Take the entries below and print only the lines from the one with "This screenshot has width=563, height=494." through the one with "This screenshot has width=896, height=548.", exactly as they stand, both ends included.

(Stored data)
● ● ●

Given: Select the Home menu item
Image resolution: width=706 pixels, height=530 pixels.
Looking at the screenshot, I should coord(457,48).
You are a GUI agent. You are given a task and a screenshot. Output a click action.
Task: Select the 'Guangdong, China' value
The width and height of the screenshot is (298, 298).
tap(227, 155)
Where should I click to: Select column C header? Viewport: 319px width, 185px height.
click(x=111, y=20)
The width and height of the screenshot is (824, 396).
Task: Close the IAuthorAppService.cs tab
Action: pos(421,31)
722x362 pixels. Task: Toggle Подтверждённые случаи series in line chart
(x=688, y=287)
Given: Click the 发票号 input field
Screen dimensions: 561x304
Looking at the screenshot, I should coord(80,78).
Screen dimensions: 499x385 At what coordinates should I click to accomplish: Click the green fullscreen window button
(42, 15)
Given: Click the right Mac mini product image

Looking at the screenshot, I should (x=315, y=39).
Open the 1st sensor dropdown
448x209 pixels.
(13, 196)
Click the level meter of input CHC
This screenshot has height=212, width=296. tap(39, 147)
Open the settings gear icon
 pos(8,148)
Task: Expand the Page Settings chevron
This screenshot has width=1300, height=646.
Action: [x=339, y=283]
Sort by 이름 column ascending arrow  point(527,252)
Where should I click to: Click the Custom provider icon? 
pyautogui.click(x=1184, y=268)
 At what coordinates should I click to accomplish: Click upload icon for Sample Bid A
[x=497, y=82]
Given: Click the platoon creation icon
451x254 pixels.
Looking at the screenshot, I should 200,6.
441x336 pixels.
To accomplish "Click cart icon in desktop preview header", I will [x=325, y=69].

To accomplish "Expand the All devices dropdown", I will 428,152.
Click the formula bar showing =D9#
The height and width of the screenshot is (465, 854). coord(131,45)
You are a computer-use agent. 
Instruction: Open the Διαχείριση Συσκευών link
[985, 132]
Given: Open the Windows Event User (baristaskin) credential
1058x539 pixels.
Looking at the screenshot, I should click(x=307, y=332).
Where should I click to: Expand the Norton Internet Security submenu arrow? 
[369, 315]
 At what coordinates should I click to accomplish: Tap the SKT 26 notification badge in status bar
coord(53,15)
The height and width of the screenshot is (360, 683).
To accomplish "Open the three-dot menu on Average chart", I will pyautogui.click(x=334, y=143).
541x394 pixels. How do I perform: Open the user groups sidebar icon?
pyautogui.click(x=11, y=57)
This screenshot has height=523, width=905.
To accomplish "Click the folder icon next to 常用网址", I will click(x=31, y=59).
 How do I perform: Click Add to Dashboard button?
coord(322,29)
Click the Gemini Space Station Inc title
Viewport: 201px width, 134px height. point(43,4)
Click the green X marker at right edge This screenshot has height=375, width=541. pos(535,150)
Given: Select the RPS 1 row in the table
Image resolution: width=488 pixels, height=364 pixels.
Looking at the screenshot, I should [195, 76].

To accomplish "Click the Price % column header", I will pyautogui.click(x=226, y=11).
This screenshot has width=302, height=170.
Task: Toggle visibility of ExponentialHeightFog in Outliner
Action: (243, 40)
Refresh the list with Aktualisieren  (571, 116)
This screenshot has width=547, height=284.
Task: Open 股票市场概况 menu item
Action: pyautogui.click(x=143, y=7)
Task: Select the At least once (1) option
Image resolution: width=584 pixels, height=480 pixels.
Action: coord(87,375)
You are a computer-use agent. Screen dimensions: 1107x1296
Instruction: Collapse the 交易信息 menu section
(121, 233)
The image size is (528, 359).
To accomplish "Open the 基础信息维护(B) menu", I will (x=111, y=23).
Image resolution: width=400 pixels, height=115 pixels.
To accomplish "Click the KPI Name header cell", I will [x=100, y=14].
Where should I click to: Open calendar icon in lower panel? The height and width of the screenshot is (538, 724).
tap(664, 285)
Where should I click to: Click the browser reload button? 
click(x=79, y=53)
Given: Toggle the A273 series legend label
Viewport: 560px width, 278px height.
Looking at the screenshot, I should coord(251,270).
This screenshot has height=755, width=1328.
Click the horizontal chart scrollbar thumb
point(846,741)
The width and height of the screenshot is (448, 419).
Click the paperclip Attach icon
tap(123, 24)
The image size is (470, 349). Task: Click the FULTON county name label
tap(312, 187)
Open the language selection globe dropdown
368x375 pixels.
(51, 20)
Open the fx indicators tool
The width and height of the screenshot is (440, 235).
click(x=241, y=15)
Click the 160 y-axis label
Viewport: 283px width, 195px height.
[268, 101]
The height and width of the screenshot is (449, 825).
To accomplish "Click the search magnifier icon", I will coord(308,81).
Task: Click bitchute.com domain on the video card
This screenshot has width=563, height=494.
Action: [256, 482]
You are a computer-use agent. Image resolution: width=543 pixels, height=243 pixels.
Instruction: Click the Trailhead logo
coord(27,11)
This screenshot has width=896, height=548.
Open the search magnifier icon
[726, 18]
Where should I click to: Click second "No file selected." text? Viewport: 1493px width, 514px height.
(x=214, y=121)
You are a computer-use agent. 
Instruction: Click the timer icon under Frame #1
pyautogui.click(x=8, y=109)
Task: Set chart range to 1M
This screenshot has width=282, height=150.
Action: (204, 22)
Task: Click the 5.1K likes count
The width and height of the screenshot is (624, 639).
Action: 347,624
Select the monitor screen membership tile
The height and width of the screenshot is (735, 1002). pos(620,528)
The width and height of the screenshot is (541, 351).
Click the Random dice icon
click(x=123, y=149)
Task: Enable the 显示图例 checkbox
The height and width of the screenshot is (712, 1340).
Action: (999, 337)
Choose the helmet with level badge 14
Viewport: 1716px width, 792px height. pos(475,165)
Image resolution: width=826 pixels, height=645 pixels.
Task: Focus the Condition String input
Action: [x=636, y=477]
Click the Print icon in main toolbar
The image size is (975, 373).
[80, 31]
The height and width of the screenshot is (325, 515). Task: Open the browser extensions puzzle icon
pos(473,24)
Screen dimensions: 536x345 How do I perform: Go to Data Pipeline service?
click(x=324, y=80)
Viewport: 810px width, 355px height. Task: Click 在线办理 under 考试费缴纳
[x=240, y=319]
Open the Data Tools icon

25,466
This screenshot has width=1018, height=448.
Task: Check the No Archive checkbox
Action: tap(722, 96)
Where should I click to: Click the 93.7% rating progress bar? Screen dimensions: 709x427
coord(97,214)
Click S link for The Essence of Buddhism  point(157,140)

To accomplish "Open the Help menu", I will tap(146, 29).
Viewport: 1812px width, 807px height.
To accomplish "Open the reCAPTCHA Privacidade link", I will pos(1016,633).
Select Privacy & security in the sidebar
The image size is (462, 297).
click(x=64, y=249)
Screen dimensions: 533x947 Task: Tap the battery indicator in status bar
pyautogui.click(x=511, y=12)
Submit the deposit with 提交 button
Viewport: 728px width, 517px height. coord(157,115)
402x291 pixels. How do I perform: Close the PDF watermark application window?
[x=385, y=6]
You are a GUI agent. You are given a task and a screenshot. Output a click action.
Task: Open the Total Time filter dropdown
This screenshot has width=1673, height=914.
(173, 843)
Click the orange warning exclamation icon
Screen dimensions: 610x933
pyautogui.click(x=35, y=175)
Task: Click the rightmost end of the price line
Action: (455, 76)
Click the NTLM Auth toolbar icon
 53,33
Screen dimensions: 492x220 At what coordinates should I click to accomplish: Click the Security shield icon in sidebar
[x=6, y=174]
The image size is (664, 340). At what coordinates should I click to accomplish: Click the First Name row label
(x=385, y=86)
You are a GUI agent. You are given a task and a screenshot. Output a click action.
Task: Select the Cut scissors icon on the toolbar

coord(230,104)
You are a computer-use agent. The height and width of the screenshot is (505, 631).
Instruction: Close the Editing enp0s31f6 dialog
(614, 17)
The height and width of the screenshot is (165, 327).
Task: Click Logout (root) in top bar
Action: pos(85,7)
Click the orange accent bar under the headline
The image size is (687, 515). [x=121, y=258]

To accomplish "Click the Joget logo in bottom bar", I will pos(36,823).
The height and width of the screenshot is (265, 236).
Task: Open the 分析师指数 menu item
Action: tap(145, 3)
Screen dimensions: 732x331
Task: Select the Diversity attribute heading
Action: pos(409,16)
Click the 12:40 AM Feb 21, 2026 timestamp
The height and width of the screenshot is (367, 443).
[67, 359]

● ● ●

Output of the task
This screenshot has width=563, height=494.
Action: [256, 482]
You are a computer-use agent. Image resolution: width=543 pixels, height=243 pixels.
Instruction: Click the Trailhead logo
coord(27,11)
This screenshot has width=896, height=548.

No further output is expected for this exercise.